WORK TO DO ▸
Copy out the items starting at the line that contains "Jump to question page 2" and continuing through the last of the items.

*****

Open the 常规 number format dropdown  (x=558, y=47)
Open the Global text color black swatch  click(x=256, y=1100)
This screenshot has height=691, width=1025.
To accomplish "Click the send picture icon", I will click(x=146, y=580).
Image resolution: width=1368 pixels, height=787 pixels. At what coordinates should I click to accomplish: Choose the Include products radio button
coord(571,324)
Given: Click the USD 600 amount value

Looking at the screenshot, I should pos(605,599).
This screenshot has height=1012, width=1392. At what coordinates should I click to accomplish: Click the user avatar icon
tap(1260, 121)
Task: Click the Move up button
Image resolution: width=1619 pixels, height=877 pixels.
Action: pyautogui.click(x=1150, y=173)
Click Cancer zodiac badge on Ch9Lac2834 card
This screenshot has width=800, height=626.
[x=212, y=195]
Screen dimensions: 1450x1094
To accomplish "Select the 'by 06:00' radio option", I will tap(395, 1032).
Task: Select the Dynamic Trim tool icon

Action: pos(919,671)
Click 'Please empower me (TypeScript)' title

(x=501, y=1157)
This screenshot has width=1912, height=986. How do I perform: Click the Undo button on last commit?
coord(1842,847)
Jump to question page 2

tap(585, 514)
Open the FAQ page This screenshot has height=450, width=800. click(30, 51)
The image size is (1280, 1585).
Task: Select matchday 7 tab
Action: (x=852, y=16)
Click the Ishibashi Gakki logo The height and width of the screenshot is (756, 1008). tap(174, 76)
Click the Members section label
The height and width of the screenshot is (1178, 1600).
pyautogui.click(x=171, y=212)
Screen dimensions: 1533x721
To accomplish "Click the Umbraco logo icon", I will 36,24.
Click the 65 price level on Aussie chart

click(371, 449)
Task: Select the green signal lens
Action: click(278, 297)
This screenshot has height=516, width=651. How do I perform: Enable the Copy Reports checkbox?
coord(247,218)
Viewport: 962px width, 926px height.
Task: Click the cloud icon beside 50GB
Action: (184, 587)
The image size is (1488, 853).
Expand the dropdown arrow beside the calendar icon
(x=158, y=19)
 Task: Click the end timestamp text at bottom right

*****

OUTPUT OF THE EXERCISE ▸
Jump to question page 2

tap(585, 514)
Open the FAQ page This screenshot has height=450, width=800. click(30, 51)
The image size is (1280, 1585).
Task: Select matchday 7 tab
Action: (x=852, y=16)
Click the Ishibashi Gakki logo The height and width of the screenshot is (756, 1008). tap(174, 76)
Click the Members section label
The height and width of the screenshot is (1178, 1600).
pyautogui.click(x=171, y=212)
Screen dimensions: 1533x721
To accomplish "Click the Umbraco logo icon", I will 36,24.
Click the 65 price level on Aussie chart

click(371, 449)
Task: Select the green signal lens
Action: click(278, 297)
This screenshot has height=516, width=651. How do I perform: Enable the Copy Reports checkbox?
coord(247,218)
Viewport: 962px width, 926px height.
Task: Click the cloud icon beside 50GB
Action: (184, 587)
The image size is (1488, 853).
Expand the dropdown arrow beside the calendar icon
(x=158, y=19)
 Task: Click the end timestamp text at bottom right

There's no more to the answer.